Nothing
#' Multiplicative structural mean model
#'
#' Function providing several methods to estimate the multiplicative
#' structural mean model (MSMM) of Robins (1989).
#'
#' Function providing several methods to estimate the multiplicative
#' structural mean model (MSMM) of Robins (1989). These are the methods
#' described in Clarke et al. (2015), most notably
#' generalised method of moments (GMM) estimation of the MSMM.
#'
#' An equivalent estimator to the MSMM was proposed in Econometrics by Mullahy (1997) and
#' then discussed in several articles by Windmeijer (1997, 2002) and Cameron
#' and Trivedi (2013). This was implemented in the user-written Stata command `ivpois`
#' (Nichols, 2007) and then implemented in official Stata in the `ivpoisson`
#' command (StataCorp., 2013).
#'
#' @param formula,instruments formula specification(s) of the regression
#' relationship and the instruments. Either \code{instruments} is missing and
#' \code{formula} has three parts as in \code{y ~ x1 + x2 | z1 + z2 + z3}
#' (recommended) or \code{formula} is \code{y ~ x1 + x2} and \code{instruments}
#' is a one-sided formula \code{~ z1 + z2 + z3} (only for backward
#' compatibility).
#' @param data an optional data frame containing the variables in the model.

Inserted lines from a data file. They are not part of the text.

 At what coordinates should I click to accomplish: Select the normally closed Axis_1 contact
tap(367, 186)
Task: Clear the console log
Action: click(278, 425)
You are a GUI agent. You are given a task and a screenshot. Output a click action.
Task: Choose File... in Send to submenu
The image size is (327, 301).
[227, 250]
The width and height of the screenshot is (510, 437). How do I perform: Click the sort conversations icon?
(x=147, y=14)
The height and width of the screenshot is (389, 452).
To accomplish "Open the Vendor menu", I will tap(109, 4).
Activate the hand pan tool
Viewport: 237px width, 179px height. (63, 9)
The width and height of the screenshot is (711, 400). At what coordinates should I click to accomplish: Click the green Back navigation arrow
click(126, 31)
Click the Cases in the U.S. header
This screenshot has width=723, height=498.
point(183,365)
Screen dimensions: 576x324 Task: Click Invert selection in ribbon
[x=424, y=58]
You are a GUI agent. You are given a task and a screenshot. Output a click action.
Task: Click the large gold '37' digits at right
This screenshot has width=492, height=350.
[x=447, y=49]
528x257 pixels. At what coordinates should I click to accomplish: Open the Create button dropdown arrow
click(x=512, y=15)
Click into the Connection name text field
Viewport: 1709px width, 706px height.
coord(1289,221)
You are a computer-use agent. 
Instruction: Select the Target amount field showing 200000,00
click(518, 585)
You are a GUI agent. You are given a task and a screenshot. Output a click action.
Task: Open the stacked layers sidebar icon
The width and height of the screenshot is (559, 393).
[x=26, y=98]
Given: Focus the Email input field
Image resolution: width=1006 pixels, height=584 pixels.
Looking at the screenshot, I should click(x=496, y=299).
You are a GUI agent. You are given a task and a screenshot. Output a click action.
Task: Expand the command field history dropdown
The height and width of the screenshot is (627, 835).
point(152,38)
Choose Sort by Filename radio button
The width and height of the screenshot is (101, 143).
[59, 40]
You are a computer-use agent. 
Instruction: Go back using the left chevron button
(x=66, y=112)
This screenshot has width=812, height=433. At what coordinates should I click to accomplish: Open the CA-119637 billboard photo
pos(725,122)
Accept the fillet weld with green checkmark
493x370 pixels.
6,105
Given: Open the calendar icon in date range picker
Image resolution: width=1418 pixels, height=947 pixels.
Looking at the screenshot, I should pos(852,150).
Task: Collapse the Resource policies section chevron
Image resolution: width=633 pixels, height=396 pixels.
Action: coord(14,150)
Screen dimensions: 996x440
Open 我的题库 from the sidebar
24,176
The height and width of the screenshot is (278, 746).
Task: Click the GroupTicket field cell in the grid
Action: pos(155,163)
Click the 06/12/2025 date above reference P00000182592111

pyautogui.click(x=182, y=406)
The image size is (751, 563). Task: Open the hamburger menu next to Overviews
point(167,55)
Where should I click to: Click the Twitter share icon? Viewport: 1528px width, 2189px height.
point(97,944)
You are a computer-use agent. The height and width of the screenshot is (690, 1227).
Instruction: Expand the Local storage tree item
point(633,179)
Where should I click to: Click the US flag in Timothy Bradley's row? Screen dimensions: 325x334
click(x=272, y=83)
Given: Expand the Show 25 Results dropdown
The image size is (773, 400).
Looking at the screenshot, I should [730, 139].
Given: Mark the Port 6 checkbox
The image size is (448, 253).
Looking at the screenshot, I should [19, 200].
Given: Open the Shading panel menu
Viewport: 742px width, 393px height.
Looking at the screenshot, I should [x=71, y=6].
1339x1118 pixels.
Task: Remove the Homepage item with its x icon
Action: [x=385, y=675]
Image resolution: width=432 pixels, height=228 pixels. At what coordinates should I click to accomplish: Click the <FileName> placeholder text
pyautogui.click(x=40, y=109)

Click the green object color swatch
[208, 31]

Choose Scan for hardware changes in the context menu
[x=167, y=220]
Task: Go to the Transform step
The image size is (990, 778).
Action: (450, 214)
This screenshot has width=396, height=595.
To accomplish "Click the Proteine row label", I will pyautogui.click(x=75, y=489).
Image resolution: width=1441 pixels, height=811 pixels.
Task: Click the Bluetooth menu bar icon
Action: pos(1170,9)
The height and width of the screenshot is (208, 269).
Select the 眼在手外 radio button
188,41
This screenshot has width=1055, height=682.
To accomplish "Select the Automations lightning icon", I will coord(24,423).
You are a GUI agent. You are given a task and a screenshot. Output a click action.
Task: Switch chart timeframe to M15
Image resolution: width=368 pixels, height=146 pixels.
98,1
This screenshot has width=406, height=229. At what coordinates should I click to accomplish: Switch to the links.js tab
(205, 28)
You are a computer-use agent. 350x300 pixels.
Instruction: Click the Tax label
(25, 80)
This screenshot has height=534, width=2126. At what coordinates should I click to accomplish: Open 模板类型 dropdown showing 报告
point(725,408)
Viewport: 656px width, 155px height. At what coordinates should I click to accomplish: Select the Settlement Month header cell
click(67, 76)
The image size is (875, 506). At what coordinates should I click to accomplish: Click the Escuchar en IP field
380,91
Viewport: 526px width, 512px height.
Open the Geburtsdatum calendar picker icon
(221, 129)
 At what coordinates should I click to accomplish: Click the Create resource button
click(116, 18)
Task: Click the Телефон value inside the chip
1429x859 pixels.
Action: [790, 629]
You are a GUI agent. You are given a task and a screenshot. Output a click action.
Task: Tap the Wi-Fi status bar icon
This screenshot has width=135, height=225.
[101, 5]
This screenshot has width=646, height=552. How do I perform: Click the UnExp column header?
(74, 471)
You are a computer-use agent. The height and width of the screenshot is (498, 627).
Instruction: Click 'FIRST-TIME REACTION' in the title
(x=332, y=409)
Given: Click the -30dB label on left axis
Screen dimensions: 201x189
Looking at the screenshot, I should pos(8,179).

#' By default the variables are taken from the environment of the
#' \code{formula}.
#' @param subset an optional vector specifying a subset of observations to be
#' used in fitting the model.
#' @param na.action a function that indicates what should happen when the data
#' contain \code{NA}s. The default is set by the \code{na.action} option.
#' @param contrasts an optional list. See the \code{contrasts.arg} of
#' [stats::model.matrix()].
#' @param estmethod Estimation method, please use one of
#'
#' * `"gmm"` GMM estimation of the MSMM (the default).
#' * `"gmmalt"` GMM estimation of the alternative moment conditions
#' for the MSMM as per Clarke et al. (2015). These are the same moment
#' conditions fit by the user-written Stata command `ivpois` (Nichols, 2007)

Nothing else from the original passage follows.